_WHAT TO WORK ON_
Wherever the string "computer" appears in the listing, copy that line.

_SOURCE DATA_
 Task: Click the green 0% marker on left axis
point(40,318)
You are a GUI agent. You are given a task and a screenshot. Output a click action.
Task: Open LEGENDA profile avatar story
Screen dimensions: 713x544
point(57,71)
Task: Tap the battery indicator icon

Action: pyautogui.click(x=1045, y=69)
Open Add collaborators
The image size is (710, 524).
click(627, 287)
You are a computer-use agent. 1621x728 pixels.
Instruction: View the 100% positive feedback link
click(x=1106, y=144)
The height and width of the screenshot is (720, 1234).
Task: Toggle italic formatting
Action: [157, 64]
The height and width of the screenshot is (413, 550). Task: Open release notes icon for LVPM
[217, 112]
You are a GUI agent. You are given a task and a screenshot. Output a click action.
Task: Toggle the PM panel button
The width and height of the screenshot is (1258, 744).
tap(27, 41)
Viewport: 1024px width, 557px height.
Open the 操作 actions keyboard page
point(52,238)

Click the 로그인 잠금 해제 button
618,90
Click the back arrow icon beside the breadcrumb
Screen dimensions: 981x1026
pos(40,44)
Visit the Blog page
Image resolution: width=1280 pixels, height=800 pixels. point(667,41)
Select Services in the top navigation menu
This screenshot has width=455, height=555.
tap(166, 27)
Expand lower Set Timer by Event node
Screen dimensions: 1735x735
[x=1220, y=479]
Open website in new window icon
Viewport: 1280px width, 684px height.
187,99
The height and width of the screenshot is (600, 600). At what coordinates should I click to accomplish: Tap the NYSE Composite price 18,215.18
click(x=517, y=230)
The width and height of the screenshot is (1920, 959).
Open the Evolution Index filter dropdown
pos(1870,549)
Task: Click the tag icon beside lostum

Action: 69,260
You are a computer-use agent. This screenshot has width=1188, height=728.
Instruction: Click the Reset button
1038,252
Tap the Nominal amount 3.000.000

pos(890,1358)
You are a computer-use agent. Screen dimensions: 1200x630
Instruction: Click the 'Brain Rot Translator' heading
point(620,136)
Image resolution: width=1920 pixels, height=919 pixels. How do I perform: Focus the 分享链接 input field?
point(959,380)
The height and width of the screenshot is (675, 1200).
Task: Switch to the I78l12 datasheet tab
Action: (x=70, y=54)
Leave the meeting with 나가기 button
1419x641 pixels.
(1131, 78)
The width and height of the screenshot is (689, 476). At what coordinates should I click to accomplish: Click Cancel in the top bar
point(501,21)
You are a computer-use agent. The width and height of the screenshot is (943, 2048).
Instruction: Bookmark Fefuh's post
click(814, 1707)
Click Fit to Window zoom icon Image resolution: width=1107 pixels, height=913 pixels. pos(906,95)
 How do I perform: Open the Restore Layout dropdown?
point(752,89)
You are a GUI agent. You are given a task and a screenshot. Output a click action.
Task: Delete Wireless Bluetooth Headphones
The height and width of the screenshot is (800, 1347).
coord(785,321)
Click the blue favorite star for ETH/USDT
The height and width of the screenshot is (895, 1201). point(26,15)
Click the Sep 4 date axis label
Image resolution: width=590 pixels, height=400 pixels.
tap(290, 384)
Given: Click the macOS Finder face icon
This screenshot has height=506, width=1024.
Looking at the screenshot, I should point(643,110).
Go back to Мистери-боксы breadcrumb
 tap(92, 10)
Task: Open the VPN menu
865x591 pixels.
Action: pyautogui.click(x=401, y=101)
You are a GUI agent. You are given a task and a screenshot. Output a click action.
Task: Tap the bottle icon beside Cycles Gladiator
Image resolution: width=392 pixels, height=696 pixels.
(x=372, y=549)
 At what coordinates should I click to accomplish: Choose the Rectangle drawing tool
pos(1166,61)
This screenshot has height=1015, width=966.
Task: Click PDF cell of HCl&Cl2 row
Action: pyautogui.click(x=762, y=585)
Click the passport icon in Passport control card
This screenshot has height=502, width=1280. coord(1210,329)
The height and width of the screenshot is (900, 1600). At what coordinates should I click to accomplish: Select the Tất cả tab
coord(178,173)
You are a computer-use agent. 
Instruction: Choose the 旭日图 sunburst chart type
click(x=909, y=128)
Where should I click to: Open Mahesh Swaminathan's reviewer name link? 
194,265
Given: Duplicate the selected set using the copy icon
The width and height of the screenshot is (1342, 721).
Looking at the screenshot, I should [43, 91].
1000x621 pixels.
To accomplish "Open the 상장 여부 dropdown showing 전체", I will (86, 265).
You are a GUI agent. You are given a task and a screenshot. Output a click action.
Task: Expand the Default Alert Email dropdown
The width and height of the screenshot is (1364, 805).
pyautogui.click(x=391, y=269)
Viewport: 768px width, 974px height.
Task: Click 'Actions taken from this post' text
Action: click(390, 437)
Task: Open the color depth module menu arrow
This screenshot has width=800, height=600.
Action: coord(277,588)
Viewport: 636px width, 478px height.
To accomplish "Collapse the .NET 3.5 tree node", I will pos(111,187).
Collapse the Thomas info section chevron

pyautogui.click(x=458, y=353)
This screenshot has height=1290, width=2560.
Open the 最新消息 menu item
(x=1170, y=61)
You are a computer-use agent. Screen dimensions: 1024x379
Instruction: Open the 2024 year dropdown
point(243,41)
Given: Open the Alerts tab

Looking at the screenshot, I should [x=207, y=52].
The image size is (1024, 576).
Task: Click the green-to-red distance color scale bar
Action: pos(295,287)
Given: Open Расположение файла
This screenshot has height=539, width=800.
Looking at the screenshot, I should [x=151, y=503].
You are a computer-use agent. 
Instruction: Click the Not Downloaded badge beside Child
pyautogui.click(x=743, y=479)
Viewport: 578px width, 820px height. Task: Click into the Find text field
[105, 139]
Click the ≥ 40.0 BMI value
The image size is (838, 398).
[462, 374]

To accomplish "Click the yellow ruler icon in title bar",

_ANSWER TO THE EXERCISE_
You are a computer-use agent. 1621x728 pixels.
You are a computer-use agent. This screenshot has width=1188, height=728.
You are a computer-use agent. Screen dimensions: 1200x630
You are a computer-use agent. The width and height of the screenshot is (943, 2048).
You are a computer-use agent. 
You are a computer-use agent. Screen dimensions: 1024x379
You are a computer-use agent. 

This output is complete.